Uribe et al. [5] suggested that a two-incision approach may decrease the risk of visceral injury, as 70% of the patients with visceral injury were treated using a single lateral incision. They did not report the number of levels treated. At our institution, we almost always use a two- or three-incision approach for multilevel LLIF. Importantly, all patients with bowel injury or pneumoperitoneum except case 2 underwent more than three levels of LLIF. According to our statistical analysis, the number of segments included was significantly associated with the incidence of pneumoperitoneum and/or bowel injury. In case 1, an unexpected event of forward slippage of the trial instrument during the L3–4 procedure occurred, and in case 2, the pre-existing cage was extracted through a minimally invasive small incision. Attention to technical issues is crucial for avoiding injuries to intra-abdominal structures. Complete development of the retroperitoneal space is essential and the tube dilator must be firmly pressed against the psoas muscle and spine to prevent the intra-abdominal structures from moving underneath the dilator. If intra-abdominal contents intrude between the blades of the tube dilator, they must be protected with gauze packing or another shielding device. At the end of the procedure, the operative field should be carefully examined during removal of the dilator to make sure that there is no evidence of bowel and/or peritoneal injuries and active bleeding.

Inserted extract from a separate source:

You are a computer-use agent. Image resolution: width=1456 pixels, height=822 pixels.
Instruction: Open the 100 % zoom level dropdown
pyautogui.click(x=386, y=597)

However, bowel injury cannot be completely prevented by these measures. High clinical suspicion is of utmost importance to avoid devastating postoperative outcomes. While Rustagi et al. [11] reported that abdominal pain, distention, and fever were the most common findings in cases of visceral injury, most of the patients in our study complained of nonspecific and vague symptoms and signs. Abdominal pain and fever are common events after a retroperitoneal approach and spinal fusion. We recommend that all patients undergo APCT within at least 48 hours after LLIF, and if pneumoperitoneum is found without any evidence of bowel injury, serial simple sitting radiographs of the abdomen must be obtained to verify gradual decrease of free air and relevant symptoms.

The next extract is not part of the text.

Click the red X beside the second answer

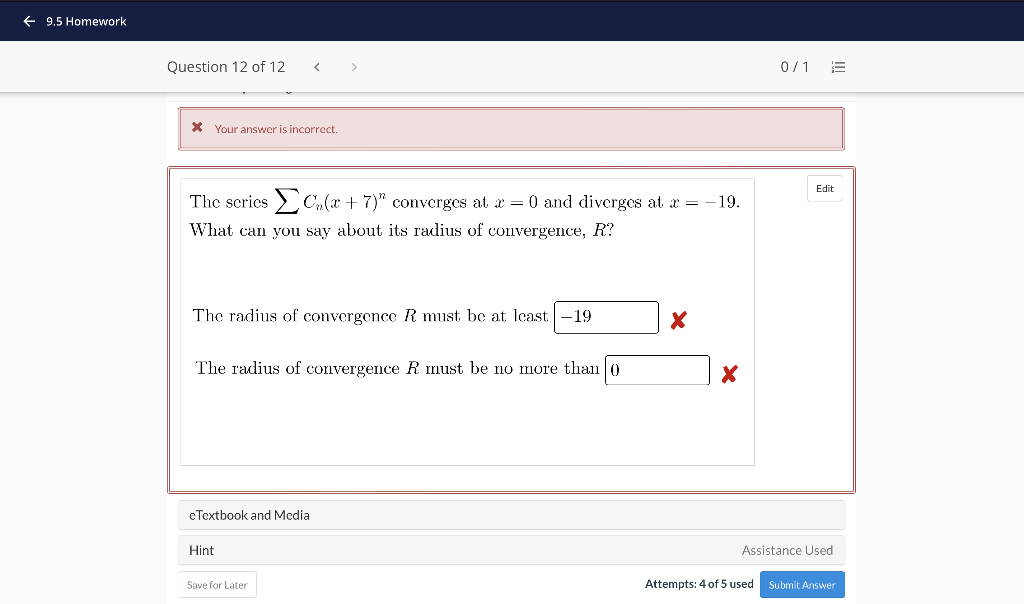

The radiation exposure with APCT is higher than that with chest or head CT scans due to the large number of radiosensitive organs in the field of view [14]. Although the authors suggest that performing APCT for early detection of bowel injury after LLIF surgery may be justified, surgeons must recognize the need to balance such benefits with the possible risks of radiation exposure. Furthermore, patients must be informed of the need for the examination and the associated radiation risks.

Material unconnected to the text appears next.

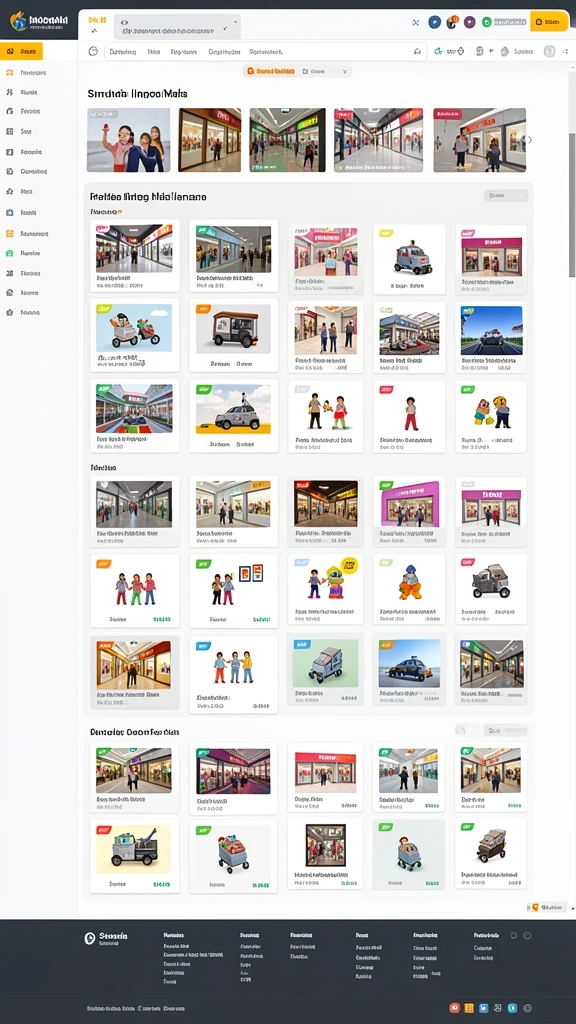This screenshot has width=576, height=1024.
Task: Open the dropdown in the bottom section header
Action: tap(505, 730)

The current study has some limitations. For example, the supporting data are insufficient to establish the risk factors for bowel injury after LLIF. Although APCTs were consecutively performed in all patients who underwent LLIF surgery after encountering the first bowel injury, this study is retrospective and the number of patients is small. Further prospective studies including a large number of patients are required and spine surgeons planning LLIF procedures need to be alert to avoid bowel injury, which is a catastrophic complication.

Although the occurrence of bowel injury after LLIF is rare, it can result in catastrophic complications if not promptly treated. The symptoms and signs suggesting acute abdomen may not be apparent even in patients with bowel perforation. In addition, a greater number of fused segments is related to a higher incidence of postoperative bowel injury and/or pneumoperitoneum. Therefore, we recommend that APCT be routinely performed after LLIF surgery in order to identify pneumoperitoneum and evidence of bowel injury.